On Tue, Jun 6, 2017 at 6:56 AM, Palmer Dabbelt <palmer@xxxxxxxxxxx> wrote:
> On Thu, 01 Jun 2017 02:00:22 PDT (-0700), Arnd Bergmann wrote:
>> On Thu, Jun 1, 2017 at 2:56 AM, Palmer Dabbelt <palmer@xxxxxxxxxxx> wrote:
>>> On Tue, 23 May 2017 05:55:15 PDT (-0700), Arnd Bergmann wrote:
>>>> On Tue, May 23, 2017 at 2:41 AM, Palmer Dabbelt <palmer@xxxxxxxxxxx> wrote:
>> - Many architectures have cache line prefetch, flush, zero or copy
>> instructions that are used for important performance optimizations
>> but that are typically defined on a cacheline granularity. I don't
>> think you currently have any of them, but it seems likely that there
>> will be demand for them later.
>
> We actually have an implicit prefetch (loads to x0, the zero register), but
> it still has all the load side-effects so nothing uses it.
>
>> Having a larger than necessary alignment can waste substantial amounts
>> of memory for arrays of cache line aligned structures (typically
>> per-cpu arrays), but otherwise should not cause harm.
>
> I bugged our L1 guy and he says 64-byte lines are a bit of a magic number
> because of how they line up with DIMMs. Since there's no spec to define this,
> there's no correct answer. I'd be amenable to making this a Kconfig option,
> but I think we'll leave it alone for now.
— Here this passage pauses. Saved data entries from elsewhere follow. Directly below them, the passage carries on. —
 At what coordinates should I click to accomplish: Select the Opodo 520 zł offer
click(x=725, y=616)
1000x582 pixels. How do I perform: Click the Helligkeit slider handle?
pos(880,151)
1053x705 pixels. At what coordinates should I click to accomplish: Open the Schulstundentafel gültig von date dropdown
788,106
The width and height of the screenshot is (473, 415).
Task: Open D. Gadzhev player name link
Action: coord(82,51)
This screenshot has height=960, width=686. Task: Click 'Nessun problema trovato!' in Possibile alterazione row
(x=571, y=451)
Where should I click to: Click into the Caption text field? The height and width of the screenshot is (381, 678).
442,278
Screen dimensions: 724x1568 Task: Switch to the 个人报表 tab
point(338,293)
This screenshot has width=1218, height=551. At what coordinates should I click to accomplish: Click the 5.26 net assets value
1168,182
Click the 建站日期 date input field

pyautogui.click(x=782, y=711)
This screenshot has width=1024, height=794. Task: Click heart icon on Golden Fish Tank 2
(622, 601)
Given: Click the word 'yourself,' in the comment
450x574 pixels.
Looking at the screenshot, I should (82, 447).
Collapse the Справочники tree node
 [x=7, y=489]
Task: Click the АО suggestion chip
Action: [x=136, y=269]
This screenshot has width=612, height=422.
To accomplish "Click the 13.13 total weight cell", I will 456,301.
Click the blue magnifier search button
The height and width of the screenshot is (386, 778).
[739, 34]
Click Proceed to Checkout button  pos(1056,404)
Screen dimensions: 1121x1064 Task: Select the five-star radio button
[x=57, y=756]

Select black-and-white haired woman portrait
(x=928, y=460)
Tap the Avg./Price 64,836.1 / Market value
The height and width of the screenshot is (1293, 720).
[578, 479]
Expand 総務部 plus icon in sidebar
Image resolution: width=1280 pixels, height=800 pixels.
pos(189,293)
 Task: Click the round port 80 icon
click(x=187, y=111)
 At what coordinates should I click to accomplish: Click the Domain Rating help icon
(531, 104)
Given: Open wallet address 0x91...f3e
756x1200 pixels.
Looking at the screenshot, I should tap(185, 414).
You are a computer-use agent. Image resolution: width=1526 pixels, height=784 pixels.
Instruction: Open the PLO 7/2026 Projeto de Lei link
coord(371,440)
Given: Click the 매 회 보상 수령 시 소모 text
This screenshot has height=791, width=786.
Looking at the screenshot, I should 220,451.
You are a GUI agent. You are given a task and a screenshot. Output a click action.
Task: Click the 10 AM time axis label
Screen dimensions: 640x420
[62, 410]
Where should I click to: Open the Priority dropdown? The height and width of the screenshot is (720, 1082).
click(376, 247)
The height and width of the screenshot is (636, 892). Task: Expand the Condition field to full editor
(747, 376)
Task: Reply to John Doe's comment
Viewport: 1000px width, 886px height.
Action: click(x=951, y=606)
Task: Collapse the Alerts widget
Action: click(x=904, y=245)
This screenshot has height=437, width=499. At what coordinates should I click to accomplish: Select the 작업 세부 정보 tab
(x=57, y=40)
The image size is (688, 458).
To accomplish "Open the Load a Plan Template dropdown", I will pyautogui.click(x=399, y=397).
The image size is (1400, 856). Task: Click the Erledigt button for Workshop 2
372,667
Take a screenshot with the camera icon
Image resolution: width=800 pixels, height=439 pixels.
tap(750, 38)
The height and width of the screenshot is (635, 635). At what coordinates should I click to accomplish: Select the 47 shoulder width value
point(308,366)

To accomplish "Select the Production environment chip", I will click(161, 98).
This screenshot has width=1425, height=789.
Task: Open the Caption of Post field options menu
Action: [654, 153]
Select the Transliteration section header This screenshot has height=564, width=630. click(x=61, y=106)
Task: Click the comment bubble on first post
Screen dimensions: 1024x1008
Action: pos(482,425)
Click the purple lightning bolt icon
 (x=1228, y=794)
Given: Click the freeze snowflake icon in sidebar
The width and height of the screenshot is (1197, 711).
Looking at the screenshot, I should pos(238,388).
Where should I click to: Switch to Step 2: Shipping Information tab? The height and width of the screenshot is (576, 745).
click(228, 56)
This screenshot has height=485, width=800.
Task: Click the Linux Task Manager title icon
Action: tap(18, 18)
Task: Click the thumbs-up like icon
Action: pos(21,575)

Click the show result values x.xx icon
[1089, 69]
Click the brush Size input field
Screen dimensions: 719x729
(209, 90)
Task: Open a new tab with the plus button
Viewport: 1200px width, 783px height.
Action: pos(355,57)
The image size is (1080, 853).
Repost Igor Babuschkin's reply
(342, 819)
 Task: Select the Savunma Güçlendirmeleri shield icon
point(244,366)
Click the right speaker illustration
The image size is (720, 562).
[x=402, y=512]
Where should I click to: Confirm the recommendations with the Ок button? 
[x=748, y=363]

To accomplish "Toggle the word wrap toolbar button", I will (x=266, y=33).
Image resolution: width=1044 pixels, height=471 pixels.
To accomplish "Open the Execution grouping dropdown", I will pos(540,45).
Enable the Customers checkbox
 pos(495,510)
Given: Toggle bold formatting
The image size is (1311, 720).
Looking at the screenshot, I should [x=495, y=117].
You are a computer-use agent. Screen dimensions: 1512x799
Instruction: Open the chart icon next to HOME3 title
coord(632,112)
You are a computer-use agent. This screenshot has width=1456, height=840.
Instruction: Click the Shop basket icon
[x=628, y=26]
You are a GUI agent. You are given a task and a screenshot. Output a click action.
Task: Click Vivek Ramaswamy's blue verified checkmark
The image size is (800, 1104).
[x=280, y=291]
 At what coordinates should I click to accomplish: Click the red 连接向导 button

It does match the extant
> implementations.

Hmm, this sounds like a hole in the architecture definition: if you have an
instruction that performs a prefetch (even one that is not easily usable),
I would argue that the cache line size has become a feature of the
architecture and is no longer strictly an implementation detail of the
microarchitecture.

Regarding the memory interface, a lot of systems use two DIMMs on
each memory channel for 128-bit parallel buses, and with LP-DDRx
controllers, you might have a width as small as 16 bits.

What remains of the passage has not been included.